## What to produce
Please write out exactly the lines of the data below from the line holding "[Telegram] (907, 2419)" through the line holding "Февраль 2017 (934, 1437)", and leave out the rest.

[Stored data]
┄┄┄┄┄┄┄┄┄┄┄┄┄┄┄┄┄┄┄┄

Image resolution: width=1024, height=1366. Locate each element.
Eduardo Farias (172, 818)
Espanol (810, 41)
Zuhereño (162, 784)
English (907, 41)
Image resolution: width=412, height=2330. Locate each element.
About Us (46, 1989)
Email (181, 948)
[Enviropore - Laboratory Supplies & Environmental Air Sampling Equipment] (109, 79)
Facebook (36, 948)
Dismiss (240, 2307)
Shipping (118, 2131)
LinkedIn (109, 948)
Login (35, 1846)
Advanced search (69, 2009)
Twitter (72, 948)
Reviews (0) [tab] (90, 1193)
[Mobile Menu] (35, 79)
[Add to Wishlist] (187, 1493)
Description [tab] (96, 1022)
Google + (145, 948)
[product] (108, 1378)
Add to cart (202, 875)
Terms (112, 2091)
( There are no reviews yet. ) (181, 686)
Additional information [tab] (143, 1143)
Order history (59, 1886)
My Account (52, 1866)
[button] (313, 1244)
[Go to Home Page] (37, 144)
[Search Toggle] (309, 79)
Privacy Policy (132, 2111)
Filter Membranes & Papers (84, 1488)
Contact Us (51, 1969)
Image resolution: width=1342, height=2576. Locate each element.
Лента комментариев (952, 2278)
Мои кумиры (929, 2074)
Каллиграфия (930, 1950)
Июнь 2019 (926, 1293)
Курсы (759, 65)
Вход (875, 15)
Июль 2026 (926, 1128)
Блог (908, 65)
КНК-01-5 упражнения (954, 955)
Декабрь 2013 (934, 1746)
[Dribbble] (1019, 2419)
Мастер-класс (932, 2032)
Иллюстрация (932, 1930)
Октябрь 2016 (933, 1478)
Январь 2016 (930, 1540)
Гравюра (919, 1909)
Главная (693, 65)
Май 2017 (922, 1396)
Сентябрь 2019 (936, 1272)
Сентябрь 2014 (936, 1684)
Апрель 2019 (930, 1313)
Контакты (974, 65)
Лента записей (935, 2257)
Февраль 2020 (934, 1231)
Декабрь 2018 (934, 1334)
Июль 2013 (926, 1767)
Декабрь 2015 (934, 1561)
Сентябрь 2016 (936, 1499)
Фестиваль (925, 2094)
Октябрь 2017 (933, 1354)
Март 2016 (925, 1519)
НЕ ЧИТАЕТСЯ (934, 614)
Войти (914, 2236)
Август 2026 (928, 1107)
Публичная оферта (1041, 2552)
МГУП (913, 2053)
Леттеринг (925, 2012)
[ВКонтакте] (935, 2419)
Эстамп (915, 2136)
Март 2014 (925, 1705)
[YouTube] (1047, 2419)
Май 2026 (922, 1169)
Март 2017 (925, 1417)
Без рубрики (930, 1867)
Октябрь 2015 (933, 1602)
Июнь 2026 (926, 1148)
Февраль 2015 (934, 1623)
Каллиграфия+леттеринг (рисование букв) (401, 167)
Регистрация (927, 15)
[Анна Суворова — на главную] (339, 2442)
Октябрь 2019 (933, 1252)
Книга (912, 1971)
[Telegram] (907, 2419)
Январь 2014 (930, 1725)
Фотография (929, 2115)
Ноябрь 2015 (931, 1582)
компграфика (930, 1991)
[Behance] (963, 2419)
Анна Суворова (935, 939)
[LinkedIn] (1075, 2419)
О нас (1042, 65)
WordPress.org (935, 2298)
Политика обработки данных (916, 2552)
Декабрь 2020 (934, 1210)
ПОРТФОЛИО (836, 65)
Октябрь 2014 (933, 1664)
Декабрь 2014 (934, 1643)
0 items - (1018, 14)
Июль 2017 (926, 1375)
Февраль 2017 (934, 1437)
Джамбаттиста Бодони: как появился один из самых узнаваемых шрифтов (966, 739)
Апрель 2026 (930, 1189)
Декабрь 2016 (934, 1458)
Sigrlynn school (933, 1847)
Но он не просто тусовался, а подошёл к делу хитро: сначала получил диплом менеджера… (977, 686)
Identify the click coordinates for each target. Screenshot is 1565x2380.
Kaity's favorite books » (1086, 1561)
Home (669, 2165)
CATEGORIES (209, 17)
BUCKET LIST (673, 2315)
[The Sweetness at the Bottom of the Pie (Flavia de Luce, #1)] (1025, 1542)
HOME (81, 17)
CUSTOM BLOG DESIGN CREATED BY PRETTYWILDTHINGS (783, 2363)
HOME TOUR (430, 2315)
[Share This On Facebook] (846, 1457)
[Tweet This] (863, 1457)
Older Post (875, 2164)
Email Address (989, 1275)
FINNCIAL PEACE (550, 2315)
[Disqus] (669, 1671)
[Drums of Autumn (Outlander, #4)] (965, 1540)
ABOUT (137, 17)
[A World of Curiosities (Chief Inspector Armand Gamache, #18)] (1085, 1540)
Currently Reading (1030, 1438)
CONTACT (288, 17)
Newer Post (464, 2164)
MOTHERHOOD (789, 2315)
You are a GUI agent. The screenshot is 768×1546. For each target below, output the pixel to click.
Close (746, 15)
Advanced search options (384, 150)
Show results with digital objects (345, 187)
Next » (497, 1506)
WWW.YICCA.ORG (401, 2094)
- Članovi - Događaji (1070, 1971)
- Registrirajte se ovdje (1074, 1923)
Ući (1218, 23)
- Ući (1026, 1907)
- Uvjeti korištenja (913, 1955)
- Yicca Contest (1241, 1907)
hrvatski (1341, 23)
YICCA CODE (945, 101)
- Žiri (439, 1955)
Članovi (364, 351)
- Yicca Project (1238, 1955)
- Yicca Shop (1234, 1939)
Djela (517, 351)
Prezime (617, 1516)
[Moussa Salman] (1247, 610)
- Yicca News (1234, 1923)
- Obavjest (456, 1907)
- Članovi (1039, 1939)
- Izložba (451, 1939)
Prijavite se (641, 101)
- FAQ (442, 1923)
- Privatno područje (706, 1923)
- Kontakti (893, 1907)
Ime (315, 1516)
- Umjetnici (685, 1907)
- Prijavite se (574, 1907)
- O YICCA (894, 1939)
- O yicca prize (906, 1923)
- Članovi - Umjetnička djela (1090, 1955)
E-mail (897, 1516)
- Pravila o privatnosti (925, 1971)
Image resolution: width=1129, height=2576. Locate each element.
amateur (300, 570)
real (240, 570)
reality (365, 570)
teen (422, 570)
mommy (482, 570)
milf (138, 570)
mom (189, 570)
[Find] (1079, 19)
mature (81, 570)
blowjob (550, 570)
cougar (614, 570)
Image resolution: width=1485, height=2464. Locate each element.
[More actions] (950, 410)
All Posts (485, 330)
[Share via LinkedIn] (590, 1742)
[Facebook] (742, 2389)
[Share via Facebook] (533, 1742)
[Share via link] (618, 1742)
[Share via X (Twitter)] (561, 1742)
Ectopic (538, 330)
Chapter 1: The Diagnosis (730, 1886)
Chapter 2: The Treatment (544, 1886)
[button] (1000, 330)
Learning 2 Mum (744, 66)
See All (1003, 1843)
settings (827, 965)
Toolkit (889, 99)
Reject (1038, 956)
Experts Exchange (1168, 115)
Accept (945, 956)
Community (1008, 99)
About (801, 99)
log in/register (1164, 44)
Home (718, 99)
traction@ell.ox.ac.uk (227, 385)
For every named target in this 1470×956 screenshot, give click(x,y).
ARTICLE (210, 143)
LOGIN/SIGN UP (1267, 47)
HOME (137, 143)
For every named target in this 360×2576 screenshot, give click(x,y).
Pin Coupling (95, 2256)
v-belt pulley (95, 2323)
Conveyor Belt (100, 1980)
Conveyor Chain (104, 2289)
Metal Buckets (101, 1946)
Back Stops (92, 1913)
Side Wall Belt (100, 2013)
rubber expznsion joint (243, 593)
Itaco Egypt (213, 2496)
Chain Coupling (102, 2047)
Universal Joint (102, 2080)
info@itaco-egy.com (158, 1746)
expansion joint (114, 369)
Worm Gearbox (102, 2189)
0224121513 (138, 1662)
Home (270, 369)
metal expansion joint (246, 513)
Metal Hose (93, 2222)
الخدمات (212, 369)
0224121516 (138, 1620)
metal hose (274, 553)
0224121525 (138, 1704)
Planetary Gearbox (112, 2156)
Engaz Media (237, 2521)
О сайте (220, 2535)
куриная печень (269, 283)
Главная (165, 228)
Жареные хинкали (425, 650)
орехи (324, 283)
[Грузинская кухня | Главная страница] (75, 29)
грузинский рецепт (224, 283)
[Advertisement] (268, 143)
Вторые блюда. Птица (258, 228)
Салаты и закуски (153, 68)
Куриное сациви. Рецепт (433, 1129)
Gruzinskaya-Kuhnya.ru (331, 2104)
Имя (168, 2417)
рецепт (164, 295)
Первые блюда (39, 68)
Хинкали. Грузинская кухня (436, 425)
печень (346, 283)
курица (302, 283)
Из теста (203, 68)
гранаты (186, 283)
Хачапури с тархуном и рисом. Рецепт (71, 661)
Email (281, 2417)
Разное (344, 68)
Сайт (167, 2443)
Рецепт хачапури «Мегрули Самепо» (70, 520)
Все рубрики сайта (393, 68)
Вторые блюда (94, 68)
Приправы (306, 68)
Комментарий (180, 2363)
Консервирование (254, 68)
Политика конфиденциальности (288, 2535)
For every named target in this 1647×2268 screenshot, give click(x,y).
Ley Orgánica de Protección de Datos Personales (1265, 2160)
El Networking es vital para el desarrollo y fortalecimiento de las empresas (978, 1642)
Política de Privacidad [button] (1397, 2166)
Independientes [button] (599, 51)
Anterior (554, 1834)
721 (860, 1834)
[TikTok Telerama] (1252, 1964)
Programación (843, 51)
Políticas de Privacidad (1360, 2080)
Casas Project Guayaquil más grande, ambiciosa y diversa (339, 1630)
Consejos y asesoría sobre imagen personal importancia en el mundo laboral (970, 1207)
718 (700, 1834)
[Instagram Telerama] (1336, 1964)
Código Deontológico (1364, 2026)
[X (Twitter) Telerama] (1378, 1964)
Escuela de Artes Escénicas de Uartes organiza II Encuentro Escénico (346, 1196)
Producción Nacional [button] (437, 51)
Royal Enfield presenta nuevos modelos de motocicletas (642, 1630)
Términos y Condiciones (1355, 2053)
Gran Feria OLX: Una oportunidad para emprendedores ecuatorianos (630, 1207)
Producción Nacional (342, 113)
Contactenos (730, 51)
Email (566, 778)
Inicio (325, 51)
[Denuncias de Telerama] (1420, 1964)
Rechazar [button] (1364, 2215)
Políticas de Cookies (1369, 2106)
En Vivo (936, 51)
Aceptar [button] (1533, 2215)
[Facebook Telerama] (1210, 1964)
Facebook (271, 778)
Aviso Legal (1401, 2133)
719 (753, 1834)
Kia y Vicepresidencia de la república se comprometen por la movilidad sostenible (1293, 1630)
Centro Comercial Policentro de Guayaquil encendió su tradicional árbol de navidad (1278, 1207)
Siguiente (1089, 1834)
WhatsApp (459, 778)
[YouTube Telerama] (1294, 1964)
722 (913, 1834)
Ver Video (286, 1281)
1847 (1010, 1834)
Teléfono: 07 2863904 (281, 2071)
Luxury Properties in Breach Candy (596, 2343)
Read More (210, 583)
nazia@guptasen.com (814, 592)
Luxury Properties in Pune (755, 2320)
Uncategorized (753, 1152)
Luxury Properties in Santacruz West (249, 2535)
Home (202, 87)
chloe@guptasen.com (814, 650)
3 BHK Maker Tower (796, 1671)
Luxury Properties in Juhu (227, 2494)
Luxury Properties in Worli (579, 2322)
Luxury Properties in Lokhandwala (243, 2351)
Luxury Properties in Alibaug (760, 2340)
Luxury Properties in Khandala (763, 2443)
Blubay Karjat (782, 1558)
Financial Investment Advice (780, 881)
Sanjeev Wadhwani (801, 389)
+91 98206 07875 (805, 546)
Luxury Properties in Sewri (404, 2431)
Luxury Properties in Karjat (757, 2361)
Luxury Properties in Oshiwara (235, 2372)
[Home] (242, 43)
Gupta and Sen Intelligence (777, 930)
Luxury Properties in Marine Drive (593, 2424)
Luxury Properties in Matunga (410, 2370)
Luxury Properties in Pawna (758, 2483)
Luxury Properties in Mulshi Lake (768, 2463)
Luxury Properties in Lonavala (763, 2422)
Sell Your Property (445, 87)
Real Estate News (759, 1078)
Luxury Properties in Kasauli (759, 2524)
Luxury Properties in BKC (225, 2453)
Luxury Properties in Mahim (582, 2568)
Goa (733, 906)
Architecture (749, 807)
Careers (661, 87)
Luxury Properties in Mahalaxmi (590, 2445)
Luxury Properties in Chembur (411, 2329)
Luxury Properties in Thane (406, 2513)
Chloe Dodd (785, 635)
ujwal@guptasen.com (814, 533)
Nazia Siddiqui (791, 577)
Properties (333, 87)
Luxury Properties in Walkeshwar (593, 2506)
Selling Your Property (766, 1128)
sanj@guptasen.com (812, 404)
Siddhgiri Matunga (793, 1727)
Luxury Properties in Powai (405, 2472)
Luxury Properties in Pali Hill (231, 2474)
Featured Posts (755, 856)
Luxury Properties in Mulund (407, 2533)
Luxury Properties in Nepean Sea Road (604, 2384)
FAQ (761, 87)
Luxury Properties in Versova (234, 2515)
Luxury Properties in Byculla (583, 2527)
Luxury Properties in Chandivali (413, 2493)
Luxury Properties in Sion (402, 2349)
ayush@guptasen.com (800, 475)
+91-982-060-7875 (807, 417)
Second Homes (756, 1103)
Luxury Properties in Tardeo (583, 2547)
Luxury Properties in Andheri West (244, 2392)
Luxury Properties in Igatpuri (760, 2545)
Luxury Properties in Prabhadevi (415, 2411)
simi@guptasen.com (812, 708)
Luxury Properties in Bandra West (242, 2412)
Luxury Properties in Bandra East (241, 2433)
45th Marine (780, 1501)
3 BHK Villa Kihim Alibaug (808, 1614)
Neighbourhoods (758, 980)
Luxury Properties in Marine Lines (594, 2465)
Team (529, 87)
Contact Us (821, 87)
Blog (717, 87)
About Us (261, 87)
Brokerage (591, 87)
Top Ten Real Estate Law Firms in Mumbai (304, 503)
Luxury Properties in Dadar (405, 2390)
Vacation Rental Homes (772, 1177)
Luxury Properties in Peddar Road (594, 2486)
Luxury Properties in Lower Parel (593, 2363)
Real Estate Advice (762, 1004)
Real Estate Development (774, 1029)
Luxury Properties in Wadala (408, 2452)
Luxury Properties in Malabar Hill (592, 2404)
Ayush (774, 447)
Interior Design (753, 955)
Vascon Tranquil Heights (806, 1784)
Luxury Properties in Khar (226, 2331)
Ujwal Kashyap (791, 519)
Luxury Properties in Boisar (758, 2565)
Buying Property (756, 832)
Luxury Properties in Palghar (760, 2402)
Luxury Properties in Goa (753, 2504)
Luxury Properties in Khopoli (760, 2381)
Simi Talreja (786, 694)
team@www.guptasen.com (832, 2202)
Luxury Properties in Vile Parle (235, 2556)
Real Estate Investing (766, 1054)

┄┄┄┄┄┄┄┄┄┄┄┄┄┄┄┄┄┄┄┄

## Response area
[Telegram] (907, 2419)
Январь 2014 (930, 1725)
Фотография (929, 2115)
Ноябрь 2015 (931, 1582)
компграфика (930, 1991)
[Behance] (963, 2419)
Анна Суворова (935, 939)
[LinkedIn] (1075, 2419)
О нас (1042, 65)
WordPress.org (935, 2298)
Политика обработки данных (916, 2552)
Декабрь 2020 (934, 1210)
ПОРТФОЛИО (836, 65)
Октябрь 2014 (933, 1664)
Декабрь 2014 (934, 1643)
0 items - (1018, 14)
Июль 2017 (926, 1375)
Февраль 2017 (934, 1437)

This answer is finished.